Когда наконец в полночь наступила пора закрыть магазин, я тоже вышла наружу. Сперва, после яркого света, я могла различить лишь огоньки сотен сигарет, которые подобно крошечным фонарикам мерцали во тьме. Потом, когда мои глаза освоились с темнотой, я увидела лица стоявших возле меня людей — сосредоточенных, увлеченных и умиротворенных. А из видавшего виды патефона Рейн лилось сопровождаемое легким потрескиванием шубертовское бессмертное трио,
Но сегодня ночью они слушали с трогательным вниманием, как завороженные. Пластинка такая же старая, как и патефон, была настолько заиграна, испорчена тупыми иголками, что воспроизводимые звуки сильно отличались от первоначальной записи, тем не менее у мужчин наворачивались слезы на глазах, а душу обволакивали мир и покой, вообще их состояние трудно описать словами. Все сидели молча, музыка говорила с ними и за них — я отчетливо это ощущала. Они столько страдали, пережили ужасы, пытки и унижения от рук жестоких варваров — тюремщиков, поэтому их переживания требовали слишком сложных эпитетов. Стоя здесь и всматриваясь в лица бывших военнопленных, я начала понемногу понимать, какие чувства испытывали они, слушая заключительную часть «аллегро виваче». Но вот патефон умолк, а многочисленная публика дружно и глубоко вздохнула. Кто-то проговорил на настоящем лондонском диалекте:
— Давайте еще, мисс, не останавливайтесь. Это так трогает душу.
Рейн кивнула и поставила новую пластинку. Я узнала увертюру к пьесе Шекспира «Сон в летнюю ночь» Мендельсона. Сама ли она выбрала или подсказал Генри, но это была великолепная мысль. Под желтой бирманской луной гениальное произведение звучало особенно Проникновенно, перенося каждого из нас в давно забытый мир домовых и волшебников, гномов и одетых во все зеленое проказников эльфов — в фантастический, воображаемый мир. То была музыка сказочной страны, которая ласково шелестела опавшими листьями, поднималась на крыльях бабочек высоко в ночное небо, затем возвращалась на землю, радостная, изящная, светлая, как осенняя паутинка, на мгновение расцвеченная радугой. Она возвращала нас в детство. Перед моим мысленным взором возникали лесные карлики, сидевшие на грибах, которых, как я тогда верила, можно увидеть, стоит только добраться до того места, где радуга упирается своими концами в землю.

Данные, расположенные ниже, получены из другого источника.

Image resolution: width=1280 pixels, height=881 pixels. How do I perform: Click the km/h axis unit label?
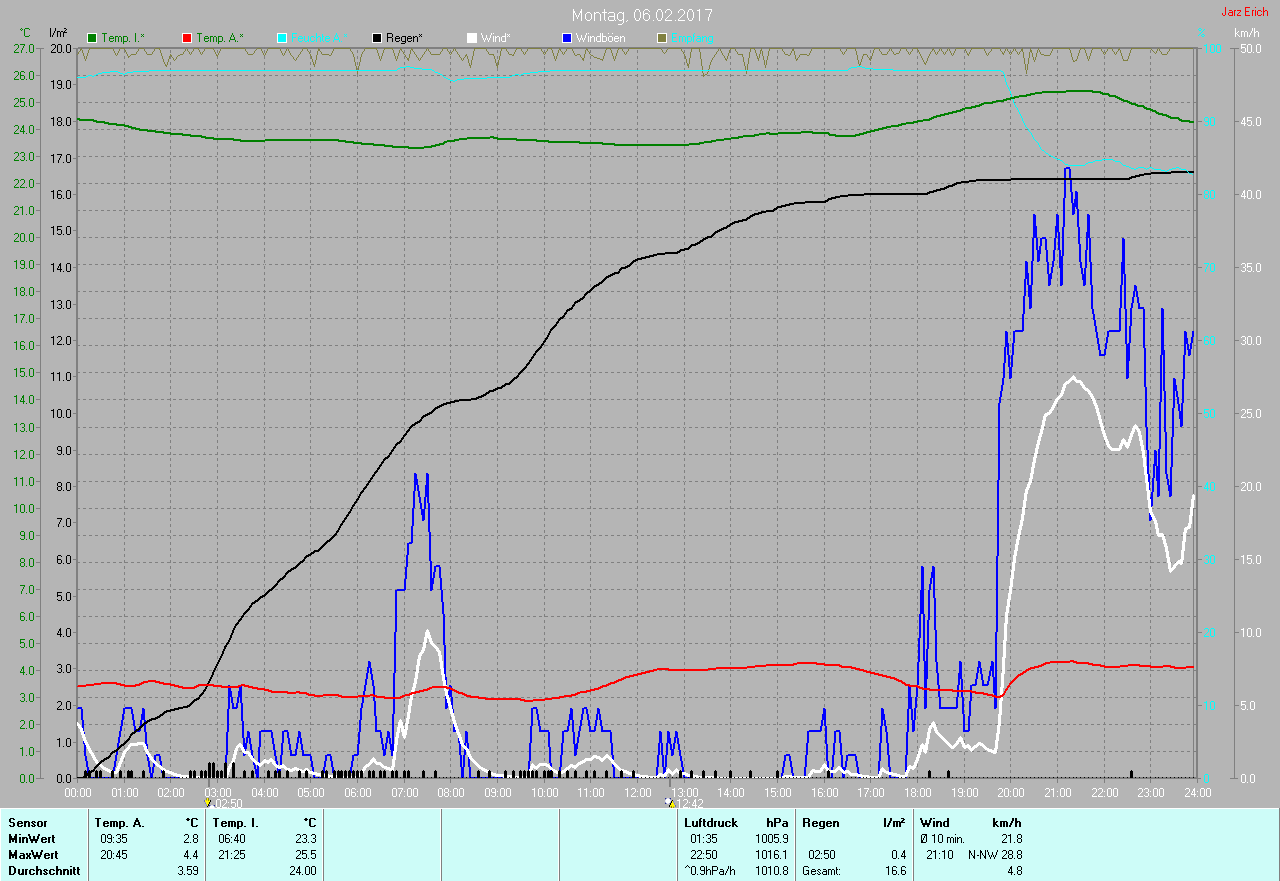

Я забыла про все свои проблемы, не дававшие мне покоя, перестала тревожиться относительно возможных инцидентов в магазине; эти люди были не способны на дурные поступки. Я опустилась на песок, и чья-то рука протянула мне пачку сигарет.
— Пожалуйста, мисс.
Я поблагодарила неизвестного, едва различимого в темноте доброжелателя и, прикурив от услужливо предложенного огонька, сидела в уютном содружестве до тех пор, пока Рейн не объявила, что у нее вышли все иголки и импровизированный концерт закончен. Мужчины поднялись и постепенно растворились в окружающей темноте, безмолвные и таинственные, как призраки. В сопровождении Рейн и Генри я прошествовала к своей палатке, у входа он весьма любезным тоном пожелал нам спокойной ночи. Внешне он держался ровно, ничем не проявляя своей обиды, но старательно избегал смотреть мне в глаза. Мне хотелось думать, что я вовсе не задела его самолюбия, но в глубине души знала, что он сильно уязвлен, хотя, возможно, лишь на короткое время. Чувства возникают быстро в столь напряженной атмосфере, но им недостает устойчивости и глубины. Когда Генри сядет на пароход и отплывет в Англию, он, вероятно, забудет меня. Что бы он ни говорил, но я ведь в самом деле была первой белой женщиной, с которой ему пришлось близко столкнуться после освобождения из плена. Я не хотела иметь на своей совести страдания двух людей — его и Алана. Раздеваясь, я старалась убедить себя, что нет нужды беспокоиться, что я вовсе не ранила Генри, ничем не уязвила его мужское достоинство. В случае с Аланом было много такого, за что я могла укорять себя; однако были ли у меня основания винить себя за те чувства, которые неожиданно обнаружил передо мной Генри О'Малли? Ведь если говорить честно, я старалась относиться к нему просто, по-дружески, хотя, возможно... Я пошарила в кармане и нашла кольцо Коннора.